Add functionality to an object, at first it semms like we can do the same with inheritance, let's see this example, we have this diagram: InputStream <- FileInputStream

  1. We want to have a BufferedInputStream that buffers characters before reading
  2. Inheritance InputStream <- FileInputStream <- BufferedFileInputStream But also for InputStream alone InputStream <- BufferedInputStream

  3. Decoration

in = FileInputStream()
in = BufferedInputStream(in)

Here, we can see that using inheritance we should add 2 more classes whereas we only need one using decoration but it's not that much of a diffreence

  1. We want to have a GZIPInputStream that decodes the input as GZIP
  2. Inheritance InputStream <- FileInputStream <- BufferedInputStream <- GZIPBufferedFileInputStream But also without Bufered InputStream <- FileInputStream <- GZIPFileInputStream But also without File InputStream <- GZIPInputStream

So we have to write three classes

  • Decoration
in = FileInputStream()
in = BufferedInputStream(in)
in = GZIPInputStream(in)
  1. Now, what happens if we want to add another implementation
  2. Inheritance InputStream <- FileInputStream <- BufferedInputStream <- GZIPBufferedInputStream <- GZIPBufferedFileCountInputStream But also without GZIP InputStream <- FileInputStream <- BufferedInputStream <- BufferdFileCountInputStream But also without Buffered InputStream <- FileInputStream <- FileCountInputStream But also without File InputStream <- CountInputStream

And now we have to add 4 classes - Decoration

in = FileInputStream()
in = BufferedInputStream(in)
in = GZIPInputStream(in)
in = LineCountInputStream(in)

You get it, it gows expentionally and usually we don't implement all the cases because there is just so much of them. Decorators is the way to go in those cases

Bridge

the purpouse of a Bridge is to isolate two subsystem so that we can modify them independently Note: The diffrence between design patters is the intent

Unlike adapters and decorators bridges are doing much work, it has a lot of code

Example: JDBC (Java Database Connector, maybe!), as long as I use the interfaces, I can swap the db implementations (sqlite, mysql, ...) changing the client code.

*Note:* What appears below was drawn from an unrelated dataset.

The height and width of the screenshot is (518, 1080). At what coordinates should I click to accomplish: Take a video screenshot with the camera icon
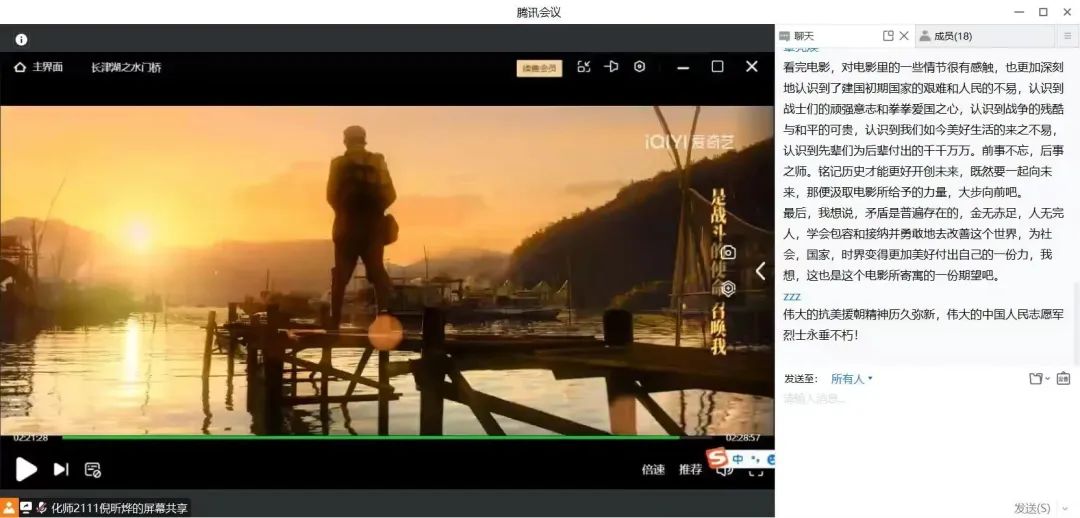coord(728,253)
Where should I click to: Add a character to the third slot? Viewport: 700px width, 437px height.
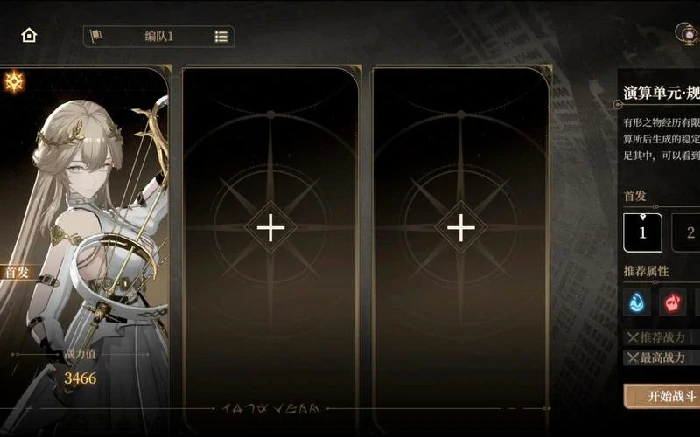(x=461, y=228)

*Wrap up: The intent of - Adapter: mix an interface into a class that we don't have the code for and that is not currently using that interface - Decorator: change the way that a method behaves - Bridge: isolate a subsystem

There is absolutely no reason to not mixing them together

Facade

It's a false front, it's like a facade you see when you entre a bank: just the banker with the cache machine and some PCs but back door there is much more than that

The purpouse is to simplify, it provides a simplifying inteface to another interface, it's not trying to isolate subsystems from each other.